PAGE TEXT:
I’d only just recently heard about StorPool from a completely unexpected recent encounter: I’d detected them while looking for some new vendors who might be interested in sponsoring our upcoming ODTUG Kscope23 event in June in Aurora, CO. Hailing from Bulgaria – which their team described as the original Soviet Silicon Valley (!?!) – they have a long history of building complex, performant storage systems.
They’d taken advantage of Gestalt IT’s offer to review their presentations ahead of time, and it showed. Their presentation team gave us a rather rollicking look at their most recent storage offerings, including a deep dive into some real-world performance comparisons (see above) – something I wish more presenters weren’t resistant to providing us delegates.
Most of all, I appreciated that they acknowledged the fact most of us still working as SREs, our focus is really on storage stability: of course, we expect performant, reliable, and easy-to-manage storage platforms, but we’re also under constant pressure to maintain the costs behind all that “plumbing.” Their solutions offered some hope that it’s actually possible to achieve that even while contemplating an ever-expanding need to store everything (including audit trails and network logs) because for all we know, somebody is going to need that sometime in the future.
AWS: Room.Elephant.1
Of course, Amazon Web Services was one of the two elephants in the room (more on the biggest one in just a minute). So many organizations use AWS file, object, and block storage these days – many without really knowing exactly how much they’re utilizing because of the nature of shadow IT projects. (And yeah – that’s still a thing.)
AWS acknowledged that keeping everything working and everybody happy means we occasionally need to simulate a worst-case scenario should a failure occur … and that’s why they’ve introduced the concept of chaos engineering into their EBS storage systems. And as an admittedly old-school DBA, I’m usually focused on my database backups’ resiliency; however, what’s really scary to contemplate is what would happen if my IT organization lost even a fraction of its latest and legacy application code and configuration files? It’s good to see that AWS recognizes this reality for those of us on the front lines and that they’re actively protecting over an exabyte (that’s a boatload!) of application data through their AWS Backup tools.

DATA FOR REVIEW:
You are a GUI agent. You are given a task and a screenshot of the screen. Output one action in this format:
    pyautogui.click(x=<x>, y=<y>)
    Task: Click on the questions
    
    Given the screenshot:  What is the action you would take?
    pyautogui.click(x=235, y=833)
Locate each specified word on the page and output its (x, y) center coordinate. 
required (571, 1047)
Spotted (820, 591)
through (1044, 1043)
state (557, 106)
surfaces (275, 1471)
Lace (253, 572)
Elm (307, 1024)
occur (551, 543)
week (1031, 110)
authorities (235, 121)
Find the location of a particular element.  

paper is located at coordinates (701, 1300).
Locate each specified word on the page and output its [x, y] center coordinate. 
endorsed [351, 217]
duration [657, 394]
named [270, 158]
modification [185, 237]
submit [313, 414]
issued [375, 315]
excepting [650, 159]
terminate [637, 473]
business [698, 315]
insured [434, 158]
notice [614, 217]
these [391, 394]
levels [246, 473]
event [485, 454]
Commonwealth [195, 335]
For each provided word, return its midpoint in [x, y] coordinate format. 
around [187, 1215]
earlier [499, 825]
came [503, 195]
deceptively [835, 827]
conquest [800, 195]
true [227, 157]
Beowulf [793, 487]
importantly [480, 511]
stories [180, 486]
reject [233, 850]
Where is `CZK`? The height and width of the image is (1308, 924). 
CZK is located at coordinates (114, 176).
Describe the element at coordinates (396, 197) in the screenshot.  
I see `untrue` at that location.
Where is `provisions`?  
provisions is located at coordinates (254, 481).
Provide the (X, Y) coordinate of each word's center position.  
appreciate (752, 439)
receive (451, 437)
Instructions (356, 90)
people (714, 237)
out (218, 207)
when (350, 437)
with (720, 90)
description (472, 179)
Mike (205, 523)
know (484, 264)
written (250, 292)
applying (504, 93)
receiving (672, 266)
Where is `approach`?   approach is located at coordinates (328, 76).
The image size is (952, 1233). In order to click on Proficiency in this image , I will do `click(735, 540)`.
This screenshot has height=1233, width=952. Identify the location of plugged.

WHAT YOU NEED TO DO: According to the page text, what concept has AWS introduced into its EBS storage systems? Answer from the page text only, not from the items.

SOLUTION TO THIS EXERCISE: Chaos engineering.